Rule #1 before updating the WordPress Core, your theme, your plugins or anything else on your site is?
Come on, you should know this by now.
Need a hint? WordPress even puts it right there to remind you.
That’s right. Backup Backup Backup!
The problem is, you still forget to backup. That’s ok, we all do. That’s why there are services out there that schedule backups automatically. I offer that service to my clients – (and I could offer it to you too just ask). Daily or weekly full backup of posts, pages, themes, databases, everything. Instead of emailing that huge file – I ship it off to a very safe place (Amazon S3 Servers).
So, last Friday I’m working on a client’s site. Moving at mach speed. It’s a site that has automated backups. I add a small plugin and life is going just fine when all of a sudden it’s not.
Suddenly there are things all over the place that are missing. Images, categories, other plugins. I broke the website!
No problem I say to my self. “These things happen. That’s why we plan ahead and do regular backups! In a few minutes I’ll restore a previous version and we’ll be skipping along like nothing ever happened.”
So I thought.
As it turns out, there had been a problem with the backup schedule. I didn’t notice, wasn’t notified. Notifications were supposed to be sent to the client. No matter where or why – there was an issue and nobody knew about it.
So…
I spent my Friday, Saturday, Sunday and will spend most of today (Monday, Labor Day) working to get this site back into functioning shape. We’re talking major hours here. I’ve enlisted the help of the hosting companies technical team, the theme’s support team, the WordPress community, the plugin developer, some developer friends of mine and it’s still not yet running at 100%.
What I’ve learned.
I’ve learned that I can sit at a computer all day and all night and then get up early and do it all over again (and again). I’m almost joking.
Seriously, I used to set the backup system and send all notifications to the client. If there is a problem, the system would email the client and I would hope they would read those. What if those emails went to spam – would anyone know something is wrong?
Now I am setting up the notifications to go to me. I’ll be the first to know and quite possibly be able to fix the issue before it even becomes an issue (if you know what I mean).

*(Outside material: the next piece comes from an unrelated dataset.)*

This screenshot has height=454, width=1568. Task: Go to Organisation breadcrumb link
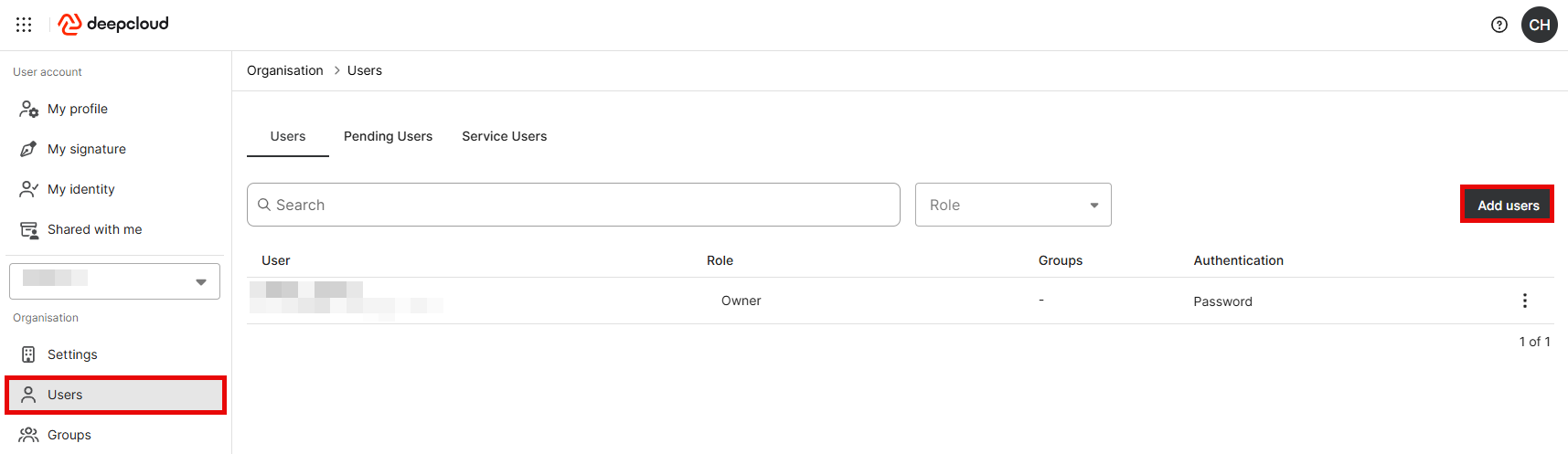click(x=285, y=70)
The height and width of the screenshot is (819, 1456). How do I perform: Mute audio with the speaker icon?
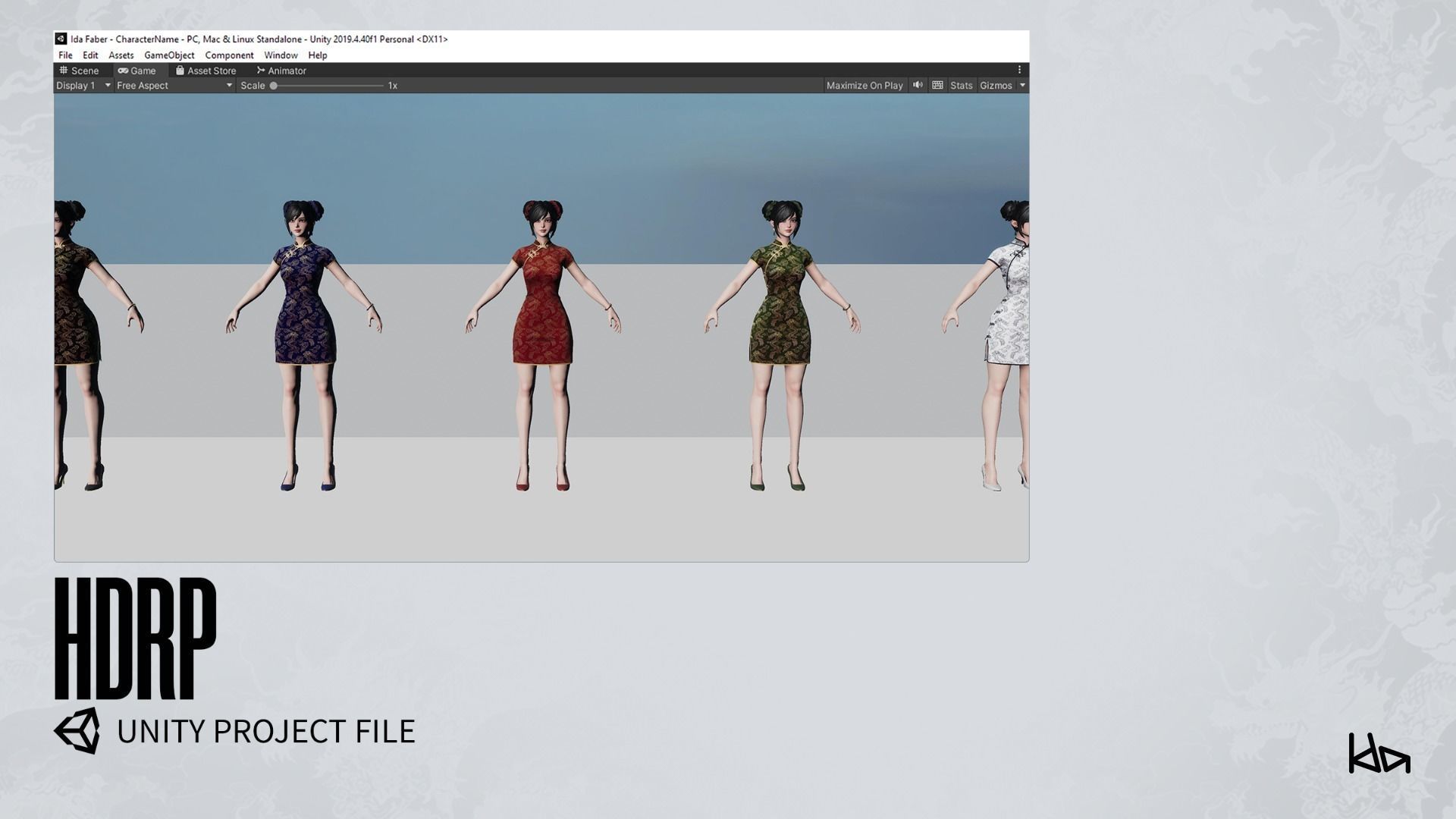(918, 85)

Secondly I’m putting a big notification on the dashboard – it’ll tell me exactly when the last time the site was backed up.
It all reminds me of my mountain climbing days. Having a rope attached to my partner was good, having a rope attached to a rock and my partner was better, having a rope attached to a rock, a tree, and my partner was even better.
Climbers will know this: always Backup, and always check your Backups.
Safer is better than sorry. On belay? Belay on!